On April 28, 1988, Aloha Airlines Flight 243, a Boeing 737-200 inter-island flight from Hilo Airport to Honolulu International Airport carrying 89 passengers and six crew members, experienced explosive decompression when an 18-foot section of the fuselage roof and sides were torn from the aircraft. A flight attendant was sucked out of the aircraft and died. Several passengers sustained life-threatening injuries including massive head wounds. The aircraft declared an emergency and landed at Kahului Airport. Noise created by the rush of air rendered vocal communication impossible, and the pilots had to use hand signals during landing.

Investigations of the disaster, headquartered at Honolulu International Airport, concluded that the accident was caused by metal fatigue. The disaster caused most major United States air carriers to evaluate their older aircraft models.

=== Aloha IslandAir Flight 1712 ===
On October 28, 1989, Aloha IslandAir Flight 1712, a de Havilland Canada DHC-6 Twin Otter aircraft, collided with mountainous terrain near Halawa Valley, Molokai, while en route on a scheduled passenger flight from Kahului Airport to Molokai Airport in Hoolehua.
All 20 aboard the aircraft died. Thirteen of the victims were from Molokai, including eight members of the Molokai High School boys' and girls' volleyball teams and two faculty members. The girls' team had just qualified on Maui for the state tournament.

The National Transportation Safety Board (NTSB) determined the cause of the accident was the airplane's controlled flight into terrain as a result of the decision of the captain to continue to operate the flight under visual flight rules at night into instrument meteorological conditions, which obscured rising mountainous terrain.

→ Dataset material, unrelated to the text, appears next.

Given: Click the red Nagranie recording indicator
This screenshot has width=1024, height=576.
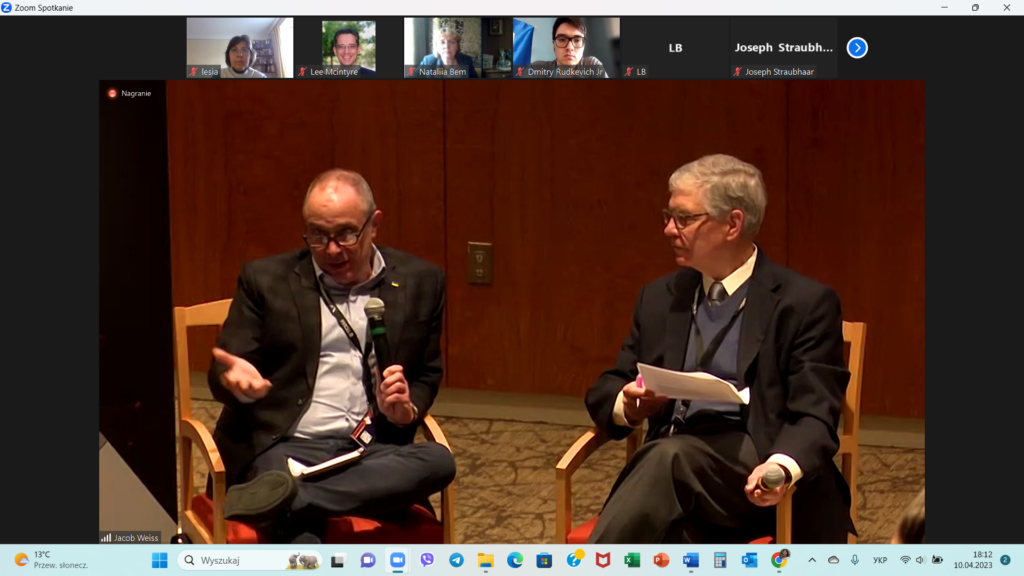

=== Hawaii Air Ambulance ===
On March 8, 2006, a Hawaii Air Ambulance Cessna 414 was making an approach to Runway 5 when it crashed into a BMW dealership about a mile from the airport. A pilot and two paramedics were killed in the accident.

=== Guardian Flight ===
On December 15, 2022, a Guardian Flight Air Ambulance Beechcraft King Air was making a flight from Kahului to Waimea to pick up a patient, when it crashed into the Alenuihāhā Channel. The crash resulted in the death of all onboard, the pilot, flight nurse and paramedic. Avionics failures resulted in the loss of the autopilot and primary flight displays. In the aftermath, the pilot became spatially disoriented, entered a spin, and broke up before impact with the water.